### Required action
The task requires repeating, word for word, the lines from the one with "Instruction: Open the Unread filter item" through the end of the material, leaving out all pictures.

++++ Supplied data

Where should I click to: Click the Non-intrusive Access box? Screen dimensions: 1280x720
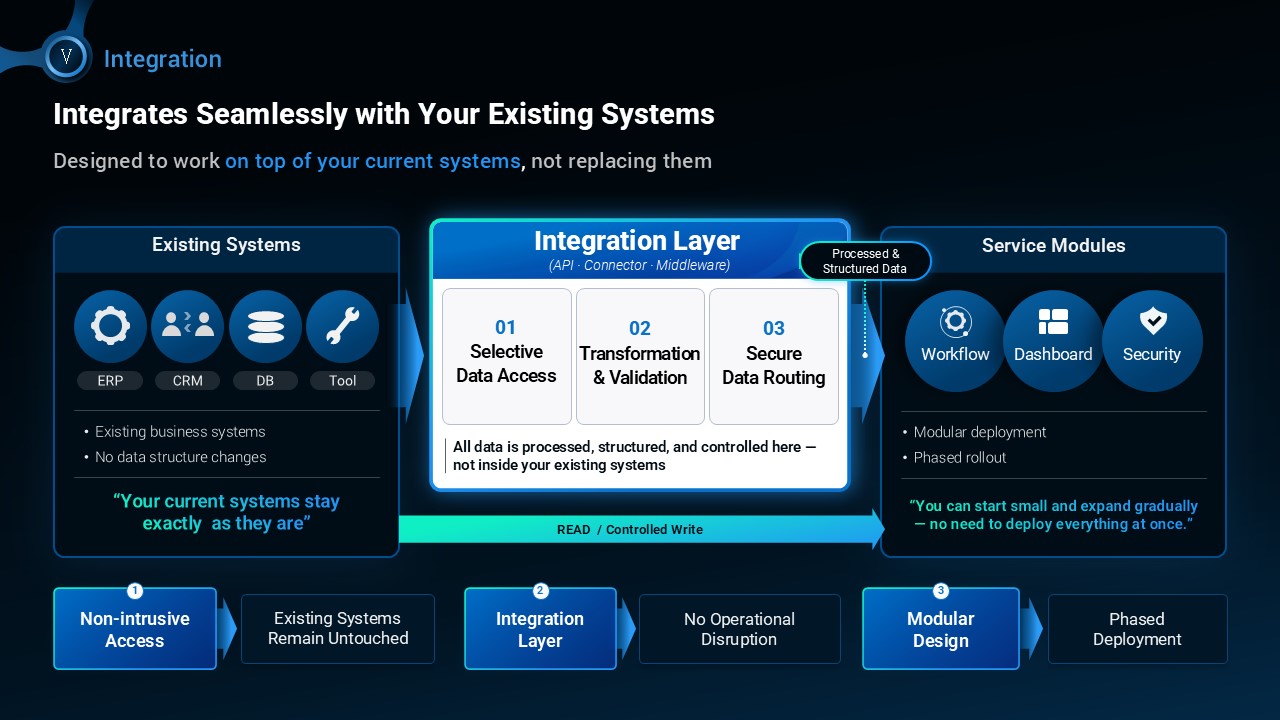[135, 629]
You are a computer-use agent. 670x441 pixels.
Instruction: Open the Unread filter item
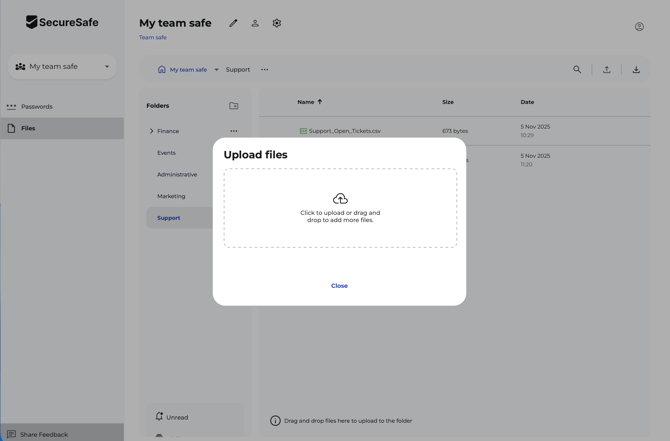pyautogui.click(x=176, y=417)
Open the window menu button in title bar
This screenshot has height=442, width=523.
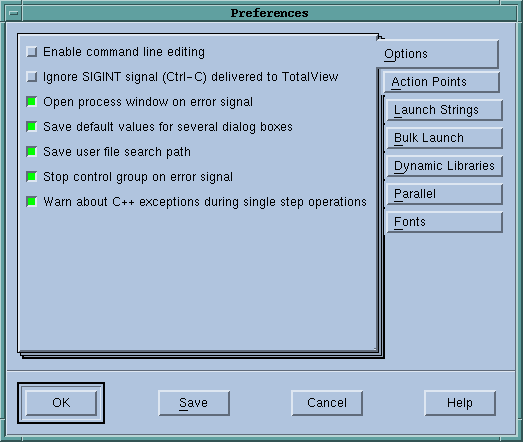coord(14,13)
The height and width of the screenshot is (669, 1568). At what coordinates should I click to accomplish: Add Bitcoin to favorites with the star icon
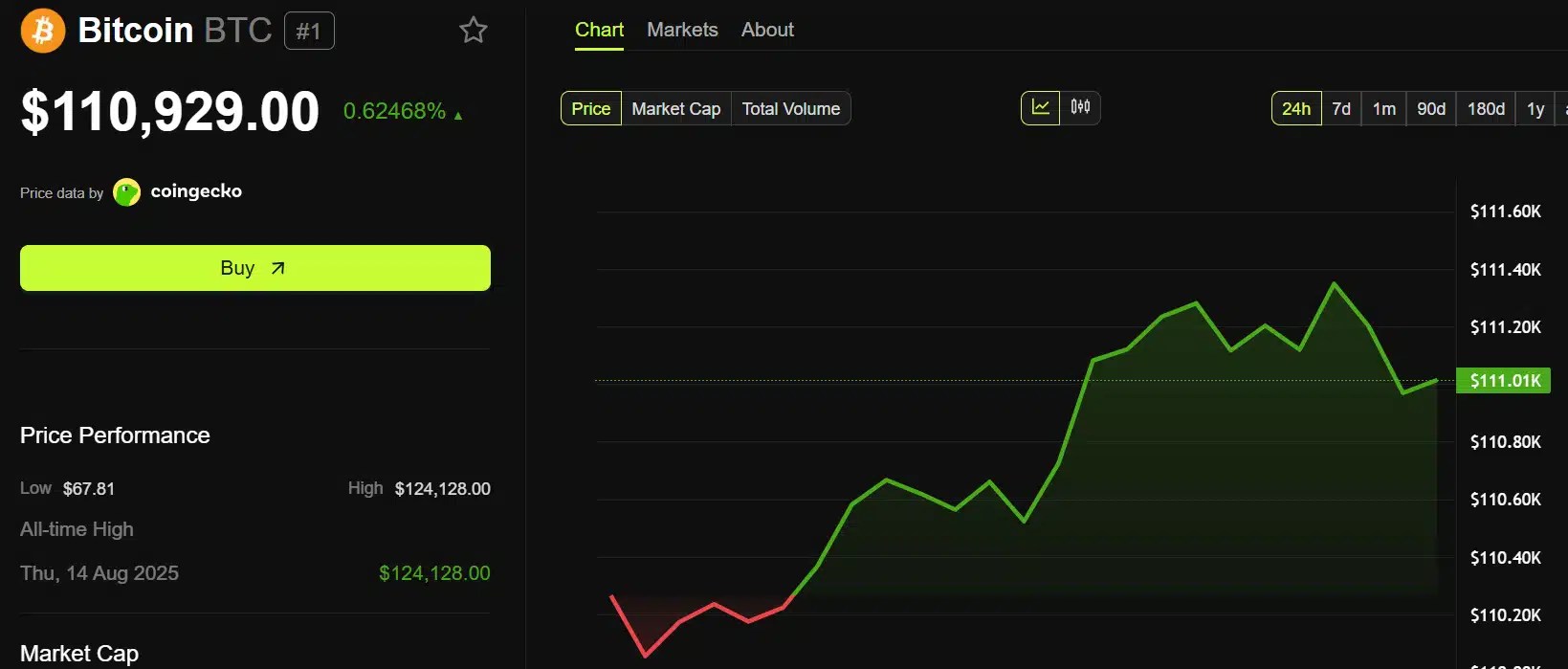474,31
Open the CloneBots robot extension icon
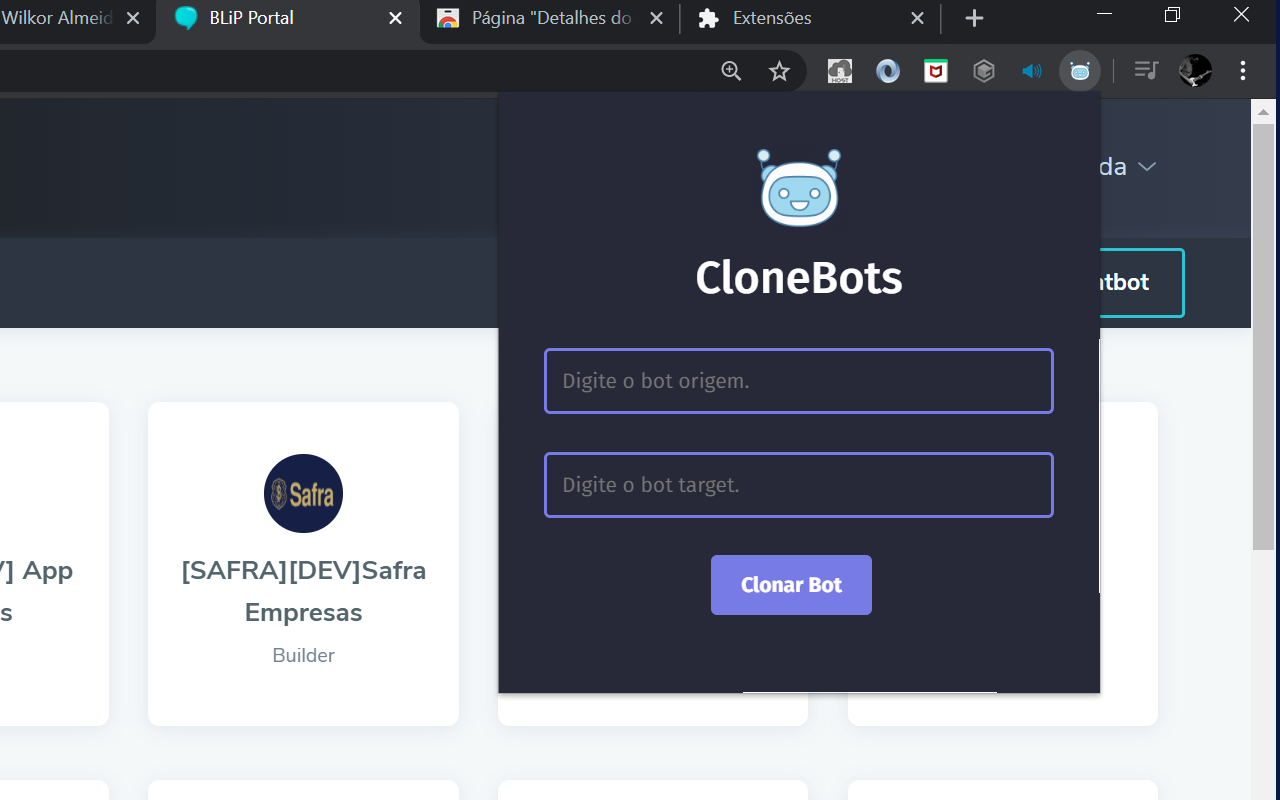1280x800 pixels. (x=1080, y=71)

++++++++

### Exercise answer
Instruction: Open the Unread filter item
pyautogui.click(x=176, y=417)
Open the window menu button in title bar
This screenshot has height=442, width=523.
coord(14,13)
The height and width of the screenshot is (669, 1568). At what coordinates should I click to accomplish: Add Bitcoin to favorites with the star icon
474,31
Open the CloneBots robot extension icon
1280x800 pixels. (x=1080, y=71)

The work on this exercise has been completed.